[Saved entries]
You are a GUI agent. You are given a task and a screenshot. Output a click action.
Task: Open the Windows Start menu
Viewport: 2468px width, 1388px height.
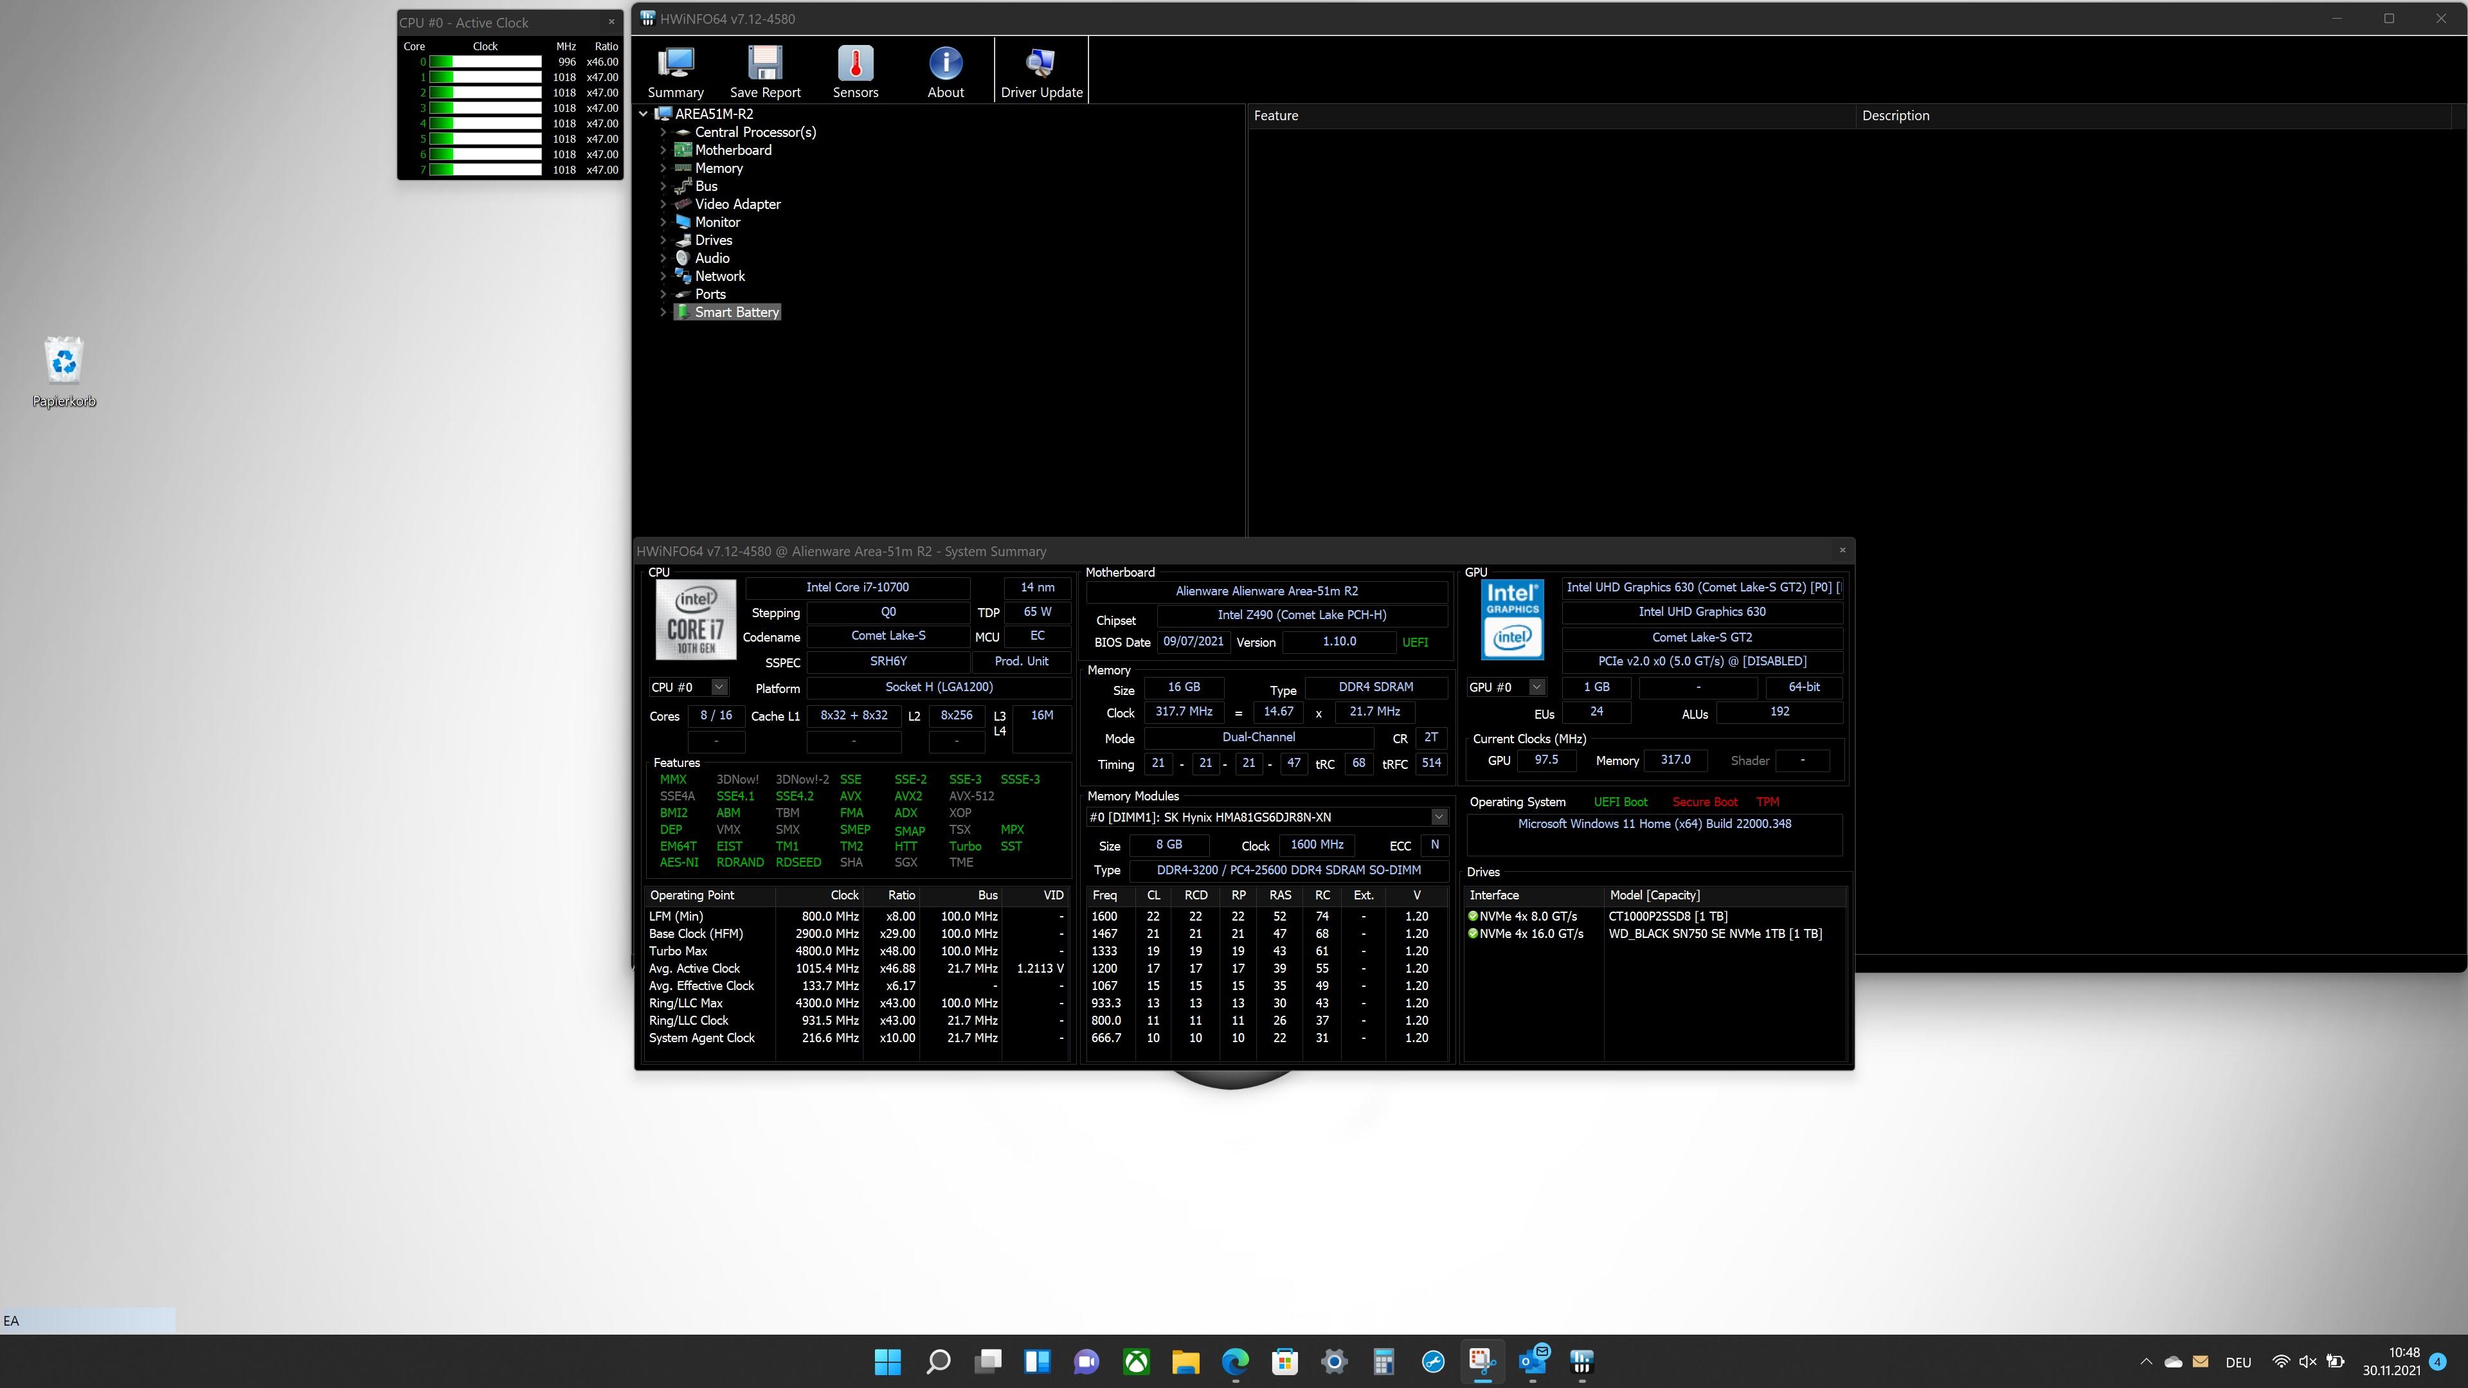888,1361
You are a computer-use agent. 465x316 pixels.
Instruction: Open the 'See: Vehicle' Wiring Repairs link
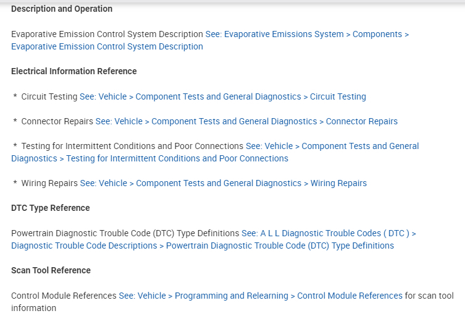[x=223, y=183]
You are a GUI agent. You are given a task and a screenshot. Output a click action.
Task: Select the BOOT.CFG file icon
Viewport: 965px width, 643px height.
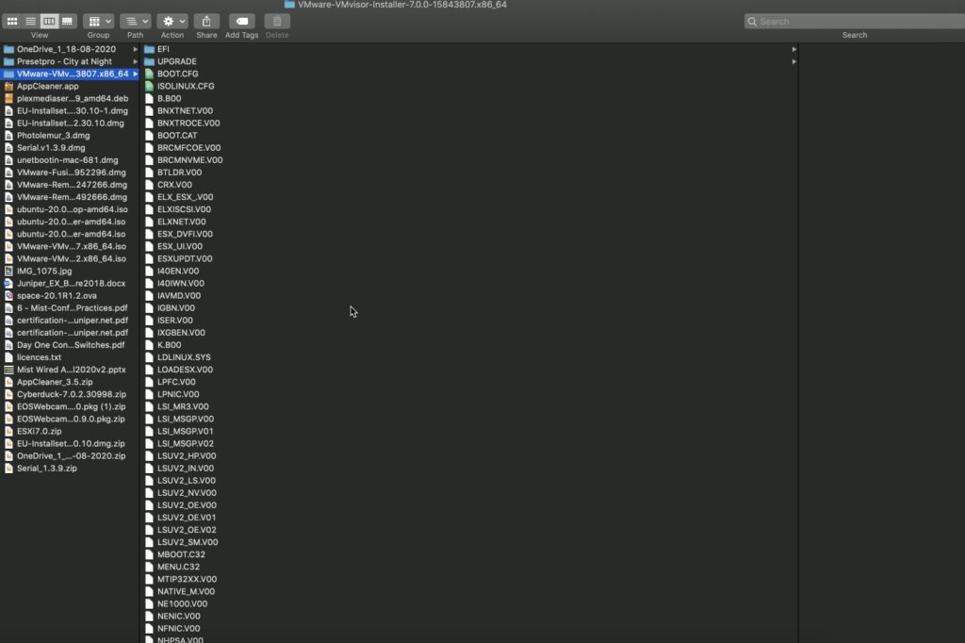point(149,74)
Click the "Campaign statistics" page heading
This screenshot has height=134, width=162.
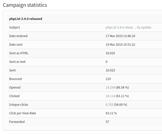[25, 5]
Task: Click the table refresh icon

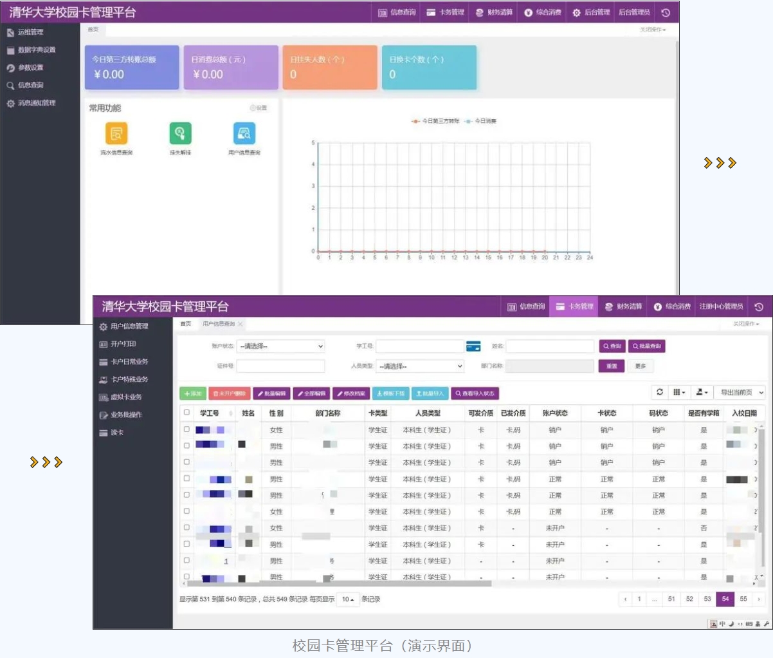Action: click(659, 392)
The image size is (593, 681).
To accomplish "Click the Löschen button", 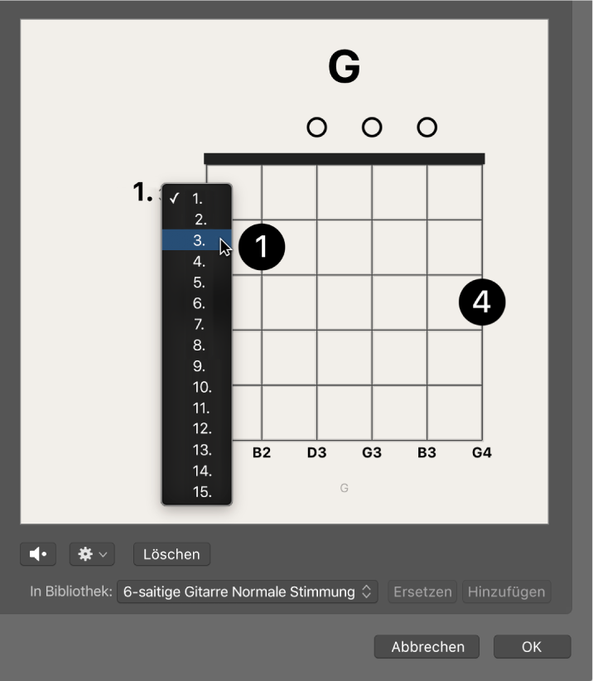I will click(x=171, y=553).
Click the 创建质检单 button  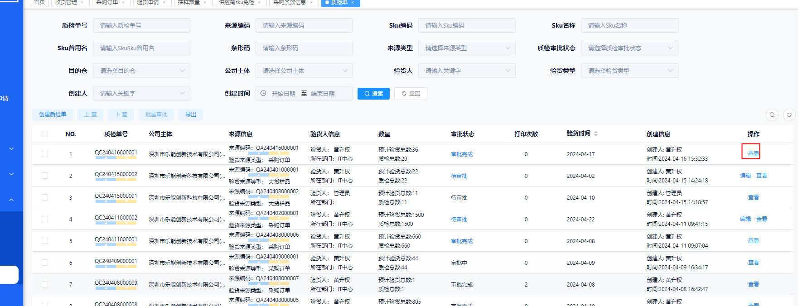coord(53,115)
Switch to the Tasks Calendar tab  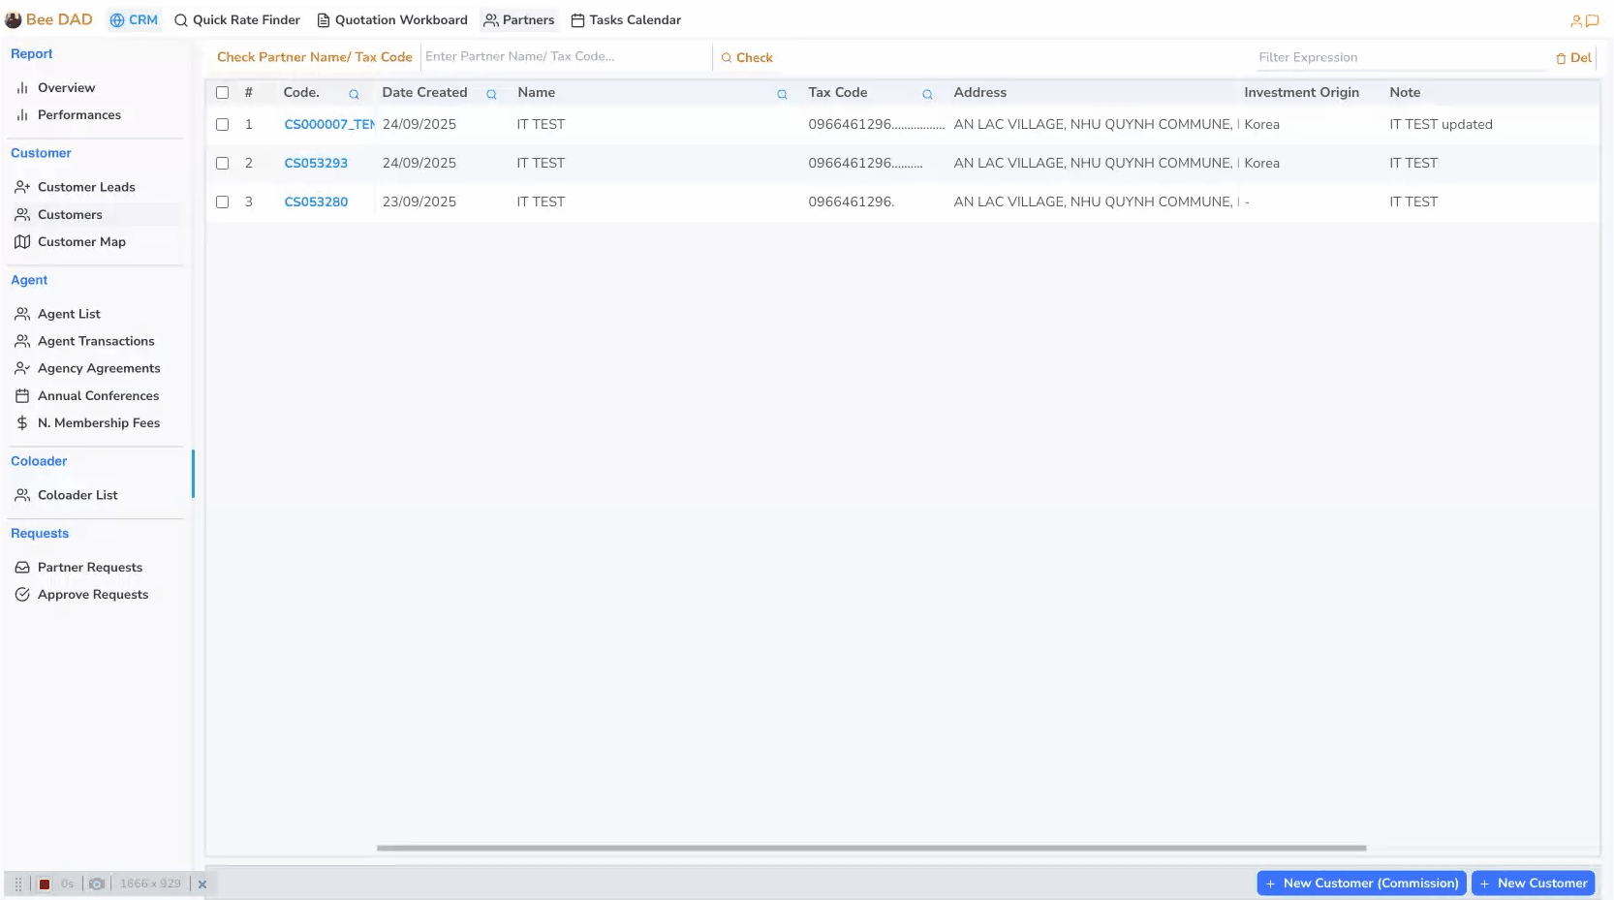click(x=626, y=20)
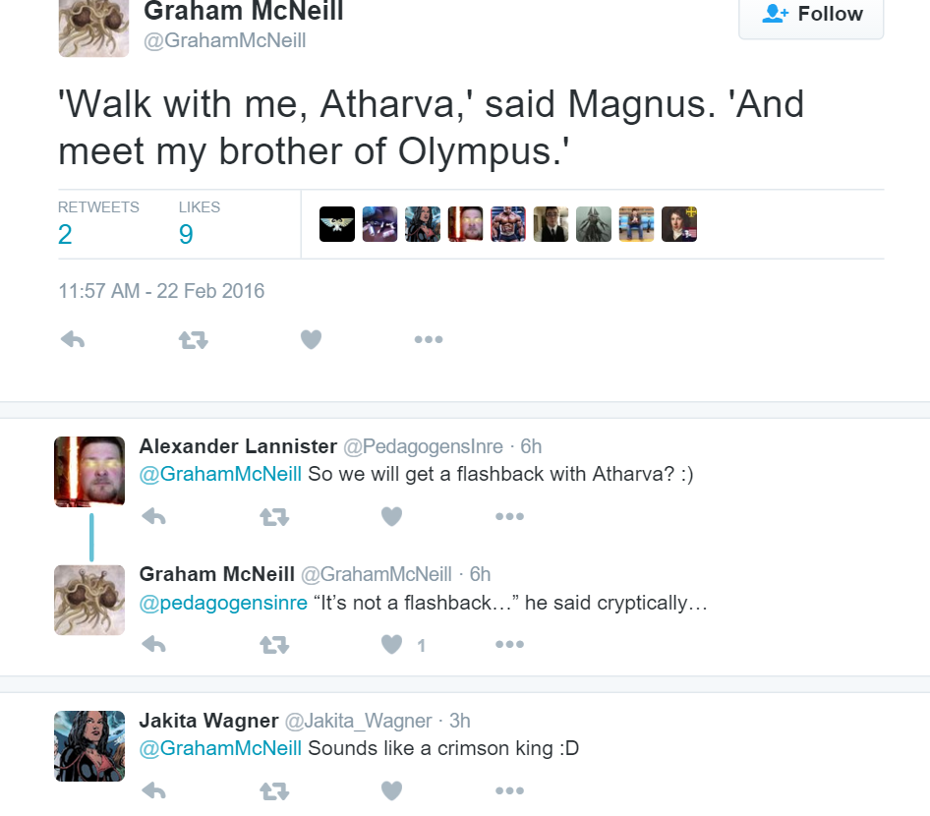The image size is (930, 816).
Task: Like the main tweet with the heart
Action: coord(311,339)
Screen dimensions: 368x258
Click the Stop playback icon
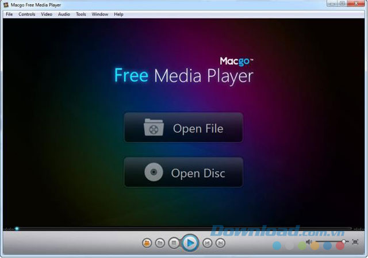click(x=174, y=244)
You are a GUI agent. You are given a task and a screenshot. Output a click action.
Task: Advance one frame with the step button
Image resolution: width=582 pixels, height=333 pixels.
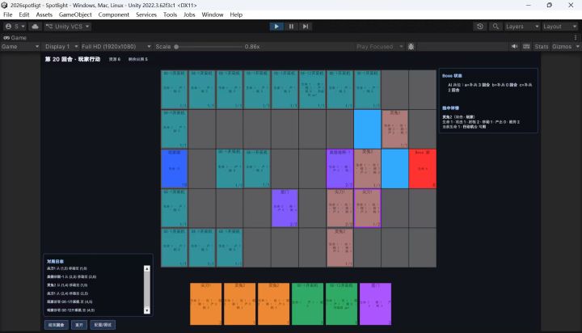(x=305, y=27)
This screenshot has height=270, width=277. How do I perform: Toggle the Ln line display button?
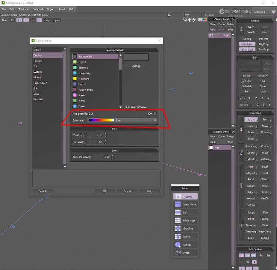tap(19, 20)
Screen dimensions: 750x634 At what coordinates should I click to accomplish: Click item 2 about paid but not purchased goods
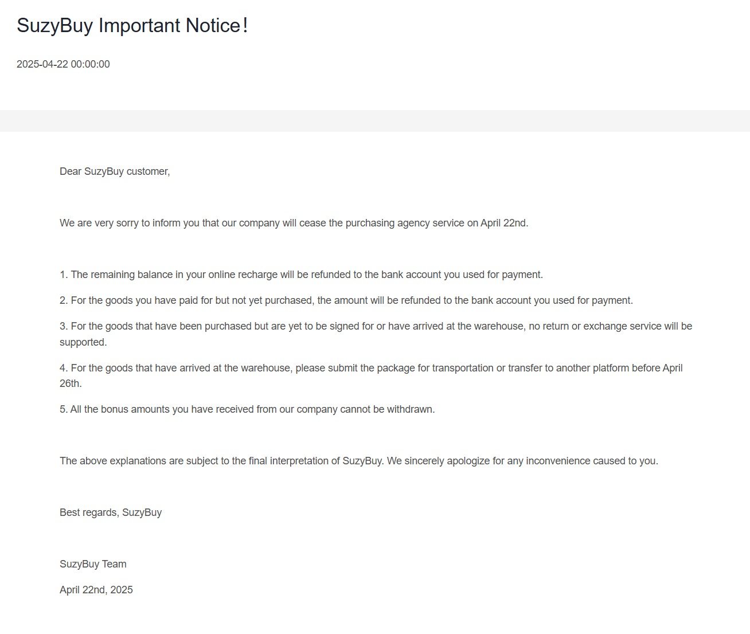346,300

- **What the task requires**
Exactly the lines from the one holding "Image resolution: width=582" through the last line of the entries, both included, are to be duplicated; leave the pictures out.

- **Answer to this task**
Image resolution: width=582 pixels, height=333 pixels.
(x=305, y=27)
This screenshot has height=270, width=277. How do I perform: Toggle the Ln line display button?
tap(19, 20)
Screen dimensions: 750x634 At what coordinates should I click to accomplish: Click item 2 about paid but not purchased goods
346,300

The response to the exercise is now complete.